Fayyad may have had little choice in his policies. However, the more important question is where Fayyadism was leading – to a real Palestinian state or a more efficient dependent autonomy?

So Friedman’s sense that Fayyad was the “’Arab Spring before there was an Arab Spring” is bound to be controversial. But this isn’t what interested me about Friedman’s take on things. Rather, it is Friedman’s innocence about American politics and its relation to the politics he sees rampant in the Arab world.
Two passages from Friedman’s column caught my attention:

That is what the Arab Spring was supposed to lead to: a new generation of decent Arab leaders whose primary focus would be the human development of their own people, not the enrichment of their family, tribe, sect or party.

Shortly after he became prime minister in 2007, I coined the term ‘Fayyadism’ – the all-too-rare notion that an Arab leader’s legitimacy should be based not on slogans or resistance to Israel and the West or on personality cults or security services, but on delivering decent, transparent, accountable governance.

Friedman’s assertions reminded me of learning about Colin Powell’s personal wealth a few years after he retired from the military. Though I’m not sure what Generals in the American military make and of that amount what they’re able to save each month, I was astounded by what I found. This is how the New York Times matter-of-factly reported it in 2001:

Since his retirement from the military seven years ago, Gen. Colin L. Powell has become wealthy through high-priced speaking engagements, amassing an investment portfolio in excess of $28.2 million, according to his financial disclosure statement.

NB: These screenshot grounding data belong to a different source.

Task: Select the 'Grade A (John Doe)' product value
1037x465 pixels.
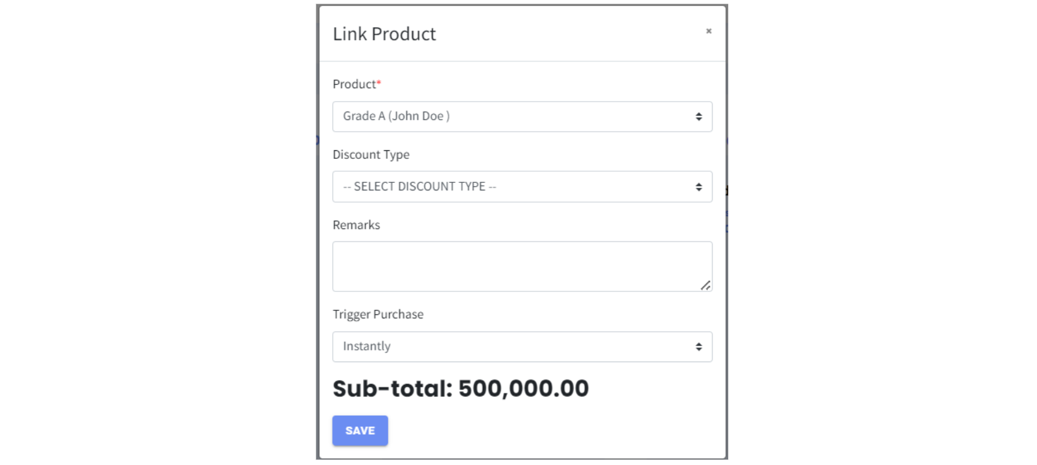Action: tap(396, 116)
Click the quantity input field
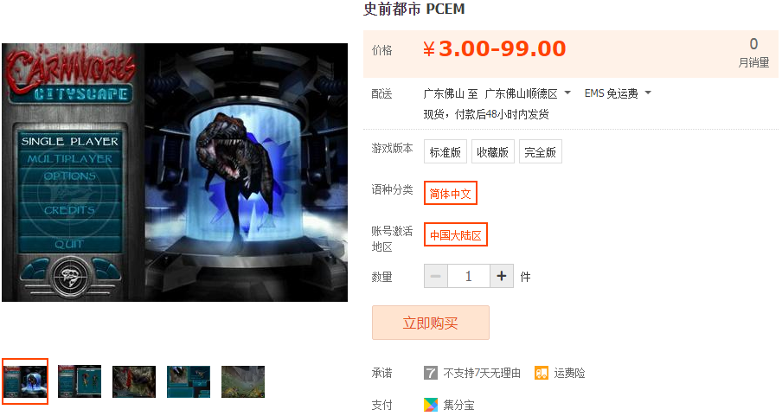The image size is (782, 416). [468, 276]
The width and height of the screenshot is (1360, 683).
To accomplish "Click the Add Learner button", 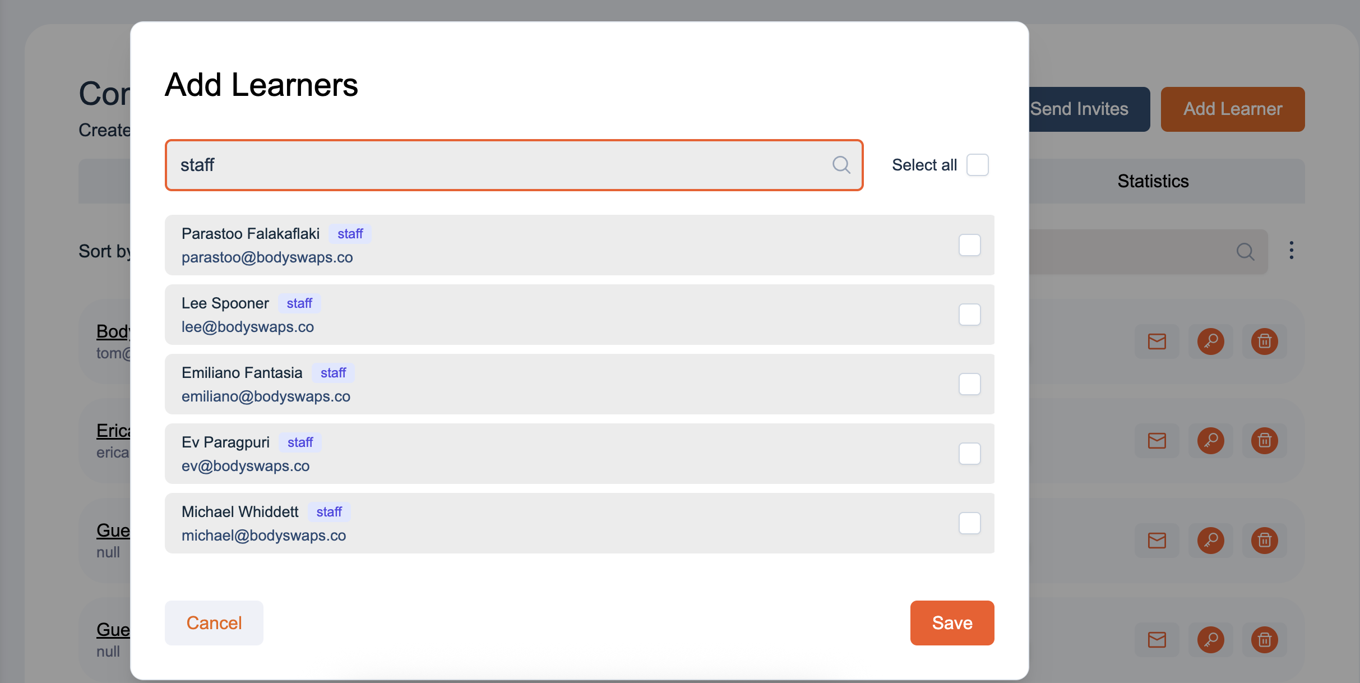I will 1233,109.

General Powell, who began Senate hearings today as President-elect George W. Bush’s choice for secretary of state, earned $6.7 million in speaking fees last year in 109 appearances around the country, the records show.

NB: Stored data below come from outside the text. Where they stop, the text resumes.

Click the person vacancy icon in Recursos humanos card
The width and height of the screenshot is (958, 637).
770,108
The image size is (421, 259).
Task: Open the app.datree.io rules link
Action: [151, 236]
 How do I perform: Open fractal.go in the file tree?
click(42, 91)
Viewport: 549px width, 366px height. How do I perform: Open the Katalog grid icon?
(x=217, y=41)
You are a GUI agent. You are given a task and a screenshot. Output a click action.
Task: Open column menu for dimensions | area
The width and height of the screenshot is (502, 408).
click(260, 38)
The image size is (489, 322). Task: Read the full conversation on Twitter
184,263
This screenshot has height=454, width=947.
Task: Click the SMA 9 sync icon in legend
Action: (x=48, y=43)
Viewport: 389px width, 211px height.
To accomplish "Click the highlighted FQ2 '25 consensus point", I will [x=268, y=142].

In most cases, he charged $59,500 for his remarks to such diverse groups as Gallup, the polling organization; Petsmart, the pet supply company; Lucent Technologies; and Middlesex Community College. For a speech at Credit Suisse Financial Services, he received his highest fee for a single appearance: $127,500 on May 5.

What the American military, Petsmart and Credit Suisse have in common I’m not sure. I think the best way of understanding the high profile ex-government official lecture circuit is the American way of paying off men – and sometimes women – for their underpaid “service to the nation.” Of course, if you think it through, the cost of Powell’s service to the American taxpayer for his outrageous and deceptive support for the Iraq war, is enormous.

Shall we factor in the maimed and dead of the war in Iraq as cost factors? How corrupt is a society that financially rewards those who have so much American – and Iraqi – blood on their hands?

Friedman’s emphasis on corruption in the Arab world also brings to mind the reports of Rahm Emmanuel’s wealth. Now Mayor of Chicago and former White House Chief of Staff to President Obama, Emanuel is another “public servant” whose pay grade as a Congressman and Senior Advisor to President Clinton was more or less consistent with a professor at a major university. In 2008, the Washington Examiner reported his net worth in somewhat less matter-of-fact tones:

Barack Obama, in the name of ethics, has promised to “close the revolving door between K-Street lobbying shops and the White House.”

He very well might do that, but the man running the show in his White House, Rep. Rahm Emanuel, is among the all-time champions in parlaying work in government into business connections and personal wealth—$16.2 million in two-and-a-half years—and then leveraging those business connections back into political success.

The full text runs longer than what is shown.